Laravel is fine for prototyping but it breaks backwards compat constantly, probably due to the massive amounts of over abstraction, not to mention layer upon layer of IOC hell.
Can you share some of the BC breaking changes you've seen? I personally haven't seen any in quite a while, but I'm not using all parts of the framework.
Read the migration notes for the last few releases. Anything that requires you to change your code is a breaking change and the reason you can't skip versions.
I tend to think of these more as enabling modularity and convention-over-configuration (being Rails-y if you will) rather than maintainability.
Prior to Laravel, the PHP way was minimal indirection and simple execution flow. I think it was hard to do something something different with Laravel, and definitely hard to do it in a way that offers performance and security and any other good thing you might want in addition to pretty code.

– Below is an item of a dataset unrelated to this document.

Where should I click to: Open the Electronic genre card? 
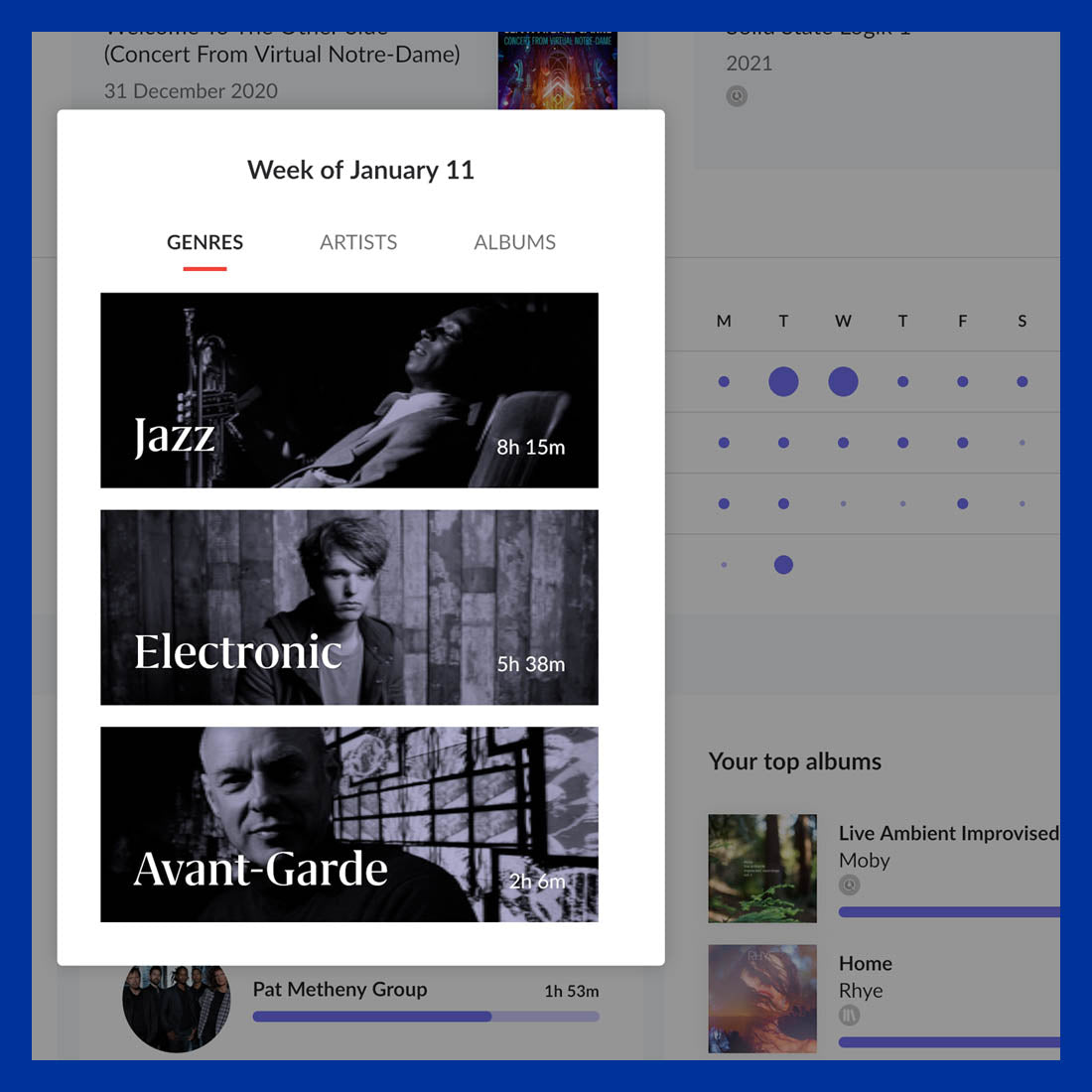pos(348,608)
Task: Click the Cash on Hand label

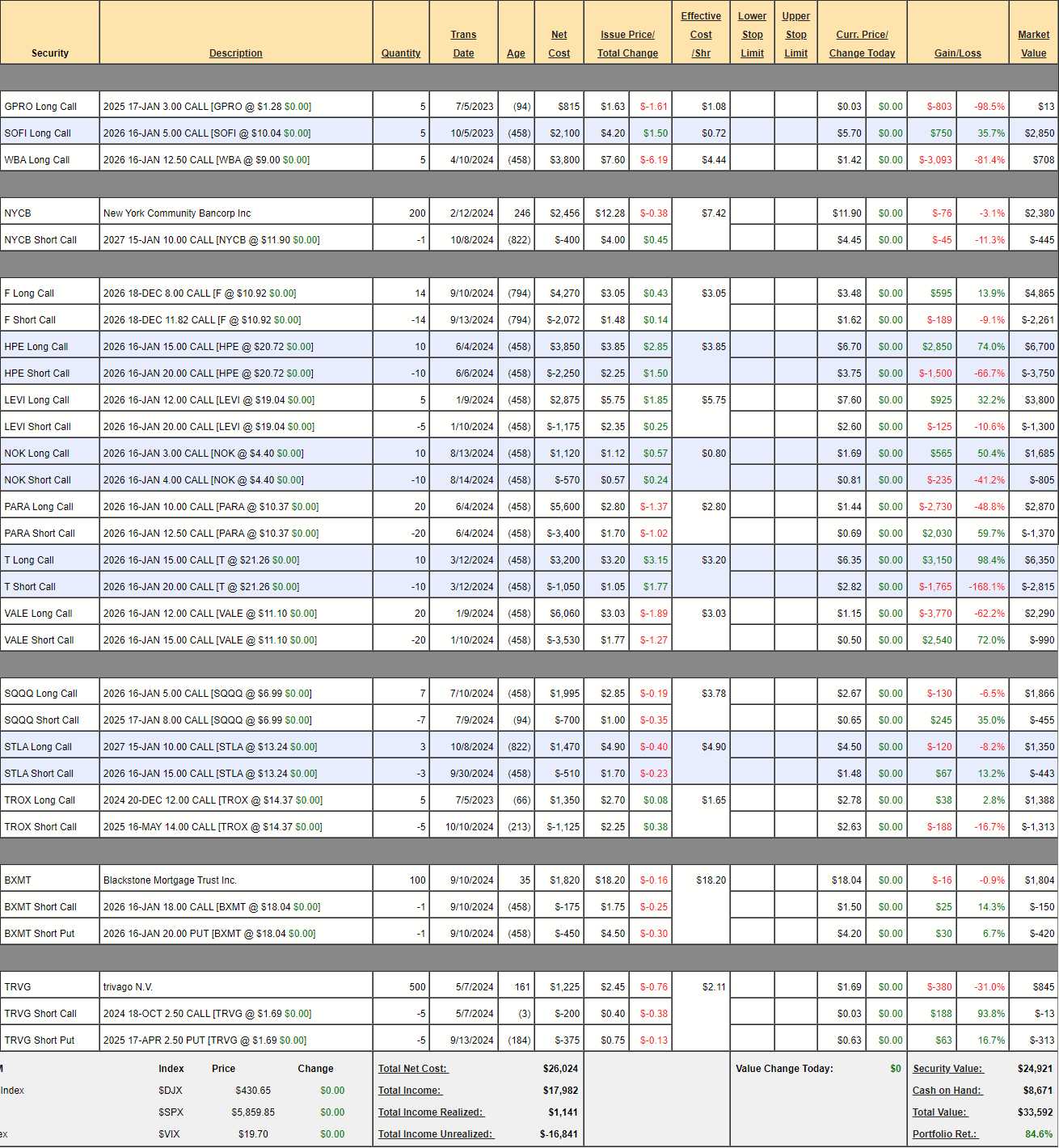Action: point(947,1091)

One disadvantage IOC/DI carry in every language and particularly in PHP is difficulty with debugging. If you have a file of functions and a template that generates HTML you could just read through the code yourself or use prints, now it can be hard to know where to put the print when each page load may involve a couple dozen files.
That, I believe, is IOC hell. My belief is you get through it by learning the framework internals, which is a lot of work (especially if you also have to fit something like Wordpress, Angular, your family, or Photoshop in your mind as well).
Laravel is fine for prototyping but it breaks backwards compat constantly, probably due to the massive amounts of over abstraction, not to mention layer upon layer of IOC hell.